- _GOAL OF THE EXERCISE_:
In the entries below, find each line with the word "agent" and return it.

===== EXCERPTED DATA =====

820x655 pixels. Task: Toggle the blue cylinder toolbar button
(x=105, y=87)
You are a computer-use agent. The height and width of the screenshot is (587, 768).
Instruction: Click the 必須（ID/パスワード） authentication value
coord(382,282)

=====
===== EXCERPTED DATA =====

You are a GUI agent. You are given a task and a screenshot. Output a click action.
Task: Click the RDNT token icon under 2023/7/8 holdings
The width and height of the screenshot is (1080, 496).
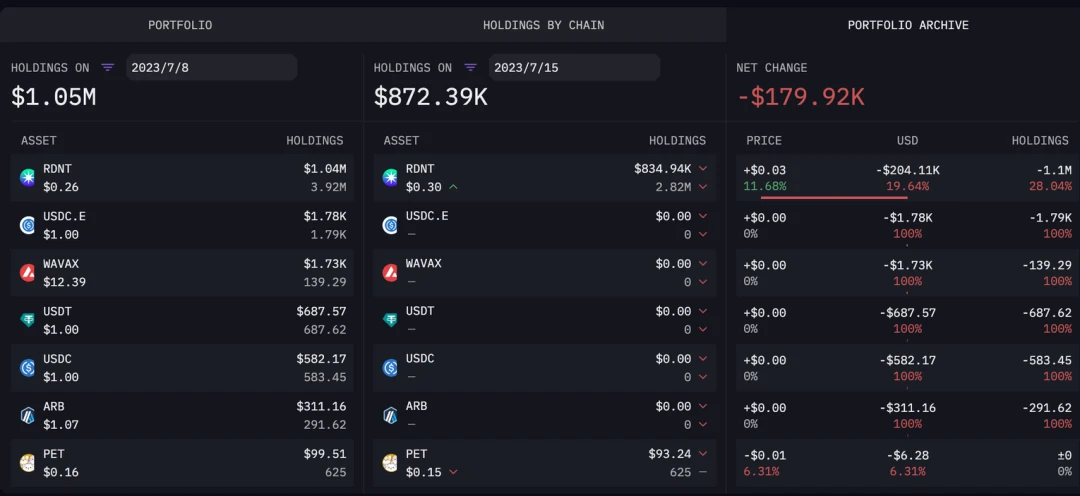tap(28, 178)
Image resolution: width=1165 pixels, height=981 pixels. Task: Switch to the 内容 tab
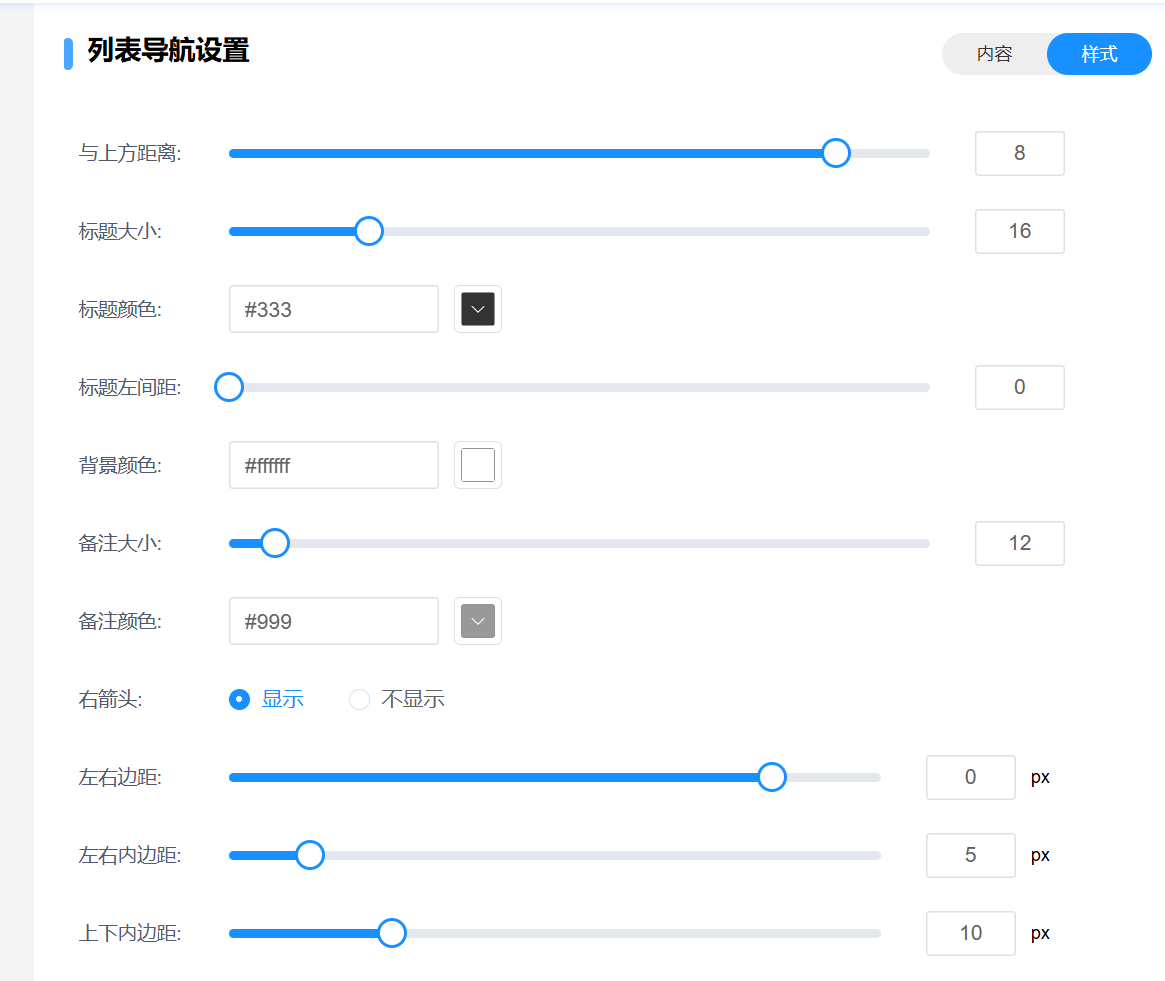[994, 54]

=====

- _EXERCISE SOLUTION_:
You are a computer-use agent. The height and width of the screenshot is (587, 768).
You are a GUI agent. You are given a task and a screenshot. Output a click action.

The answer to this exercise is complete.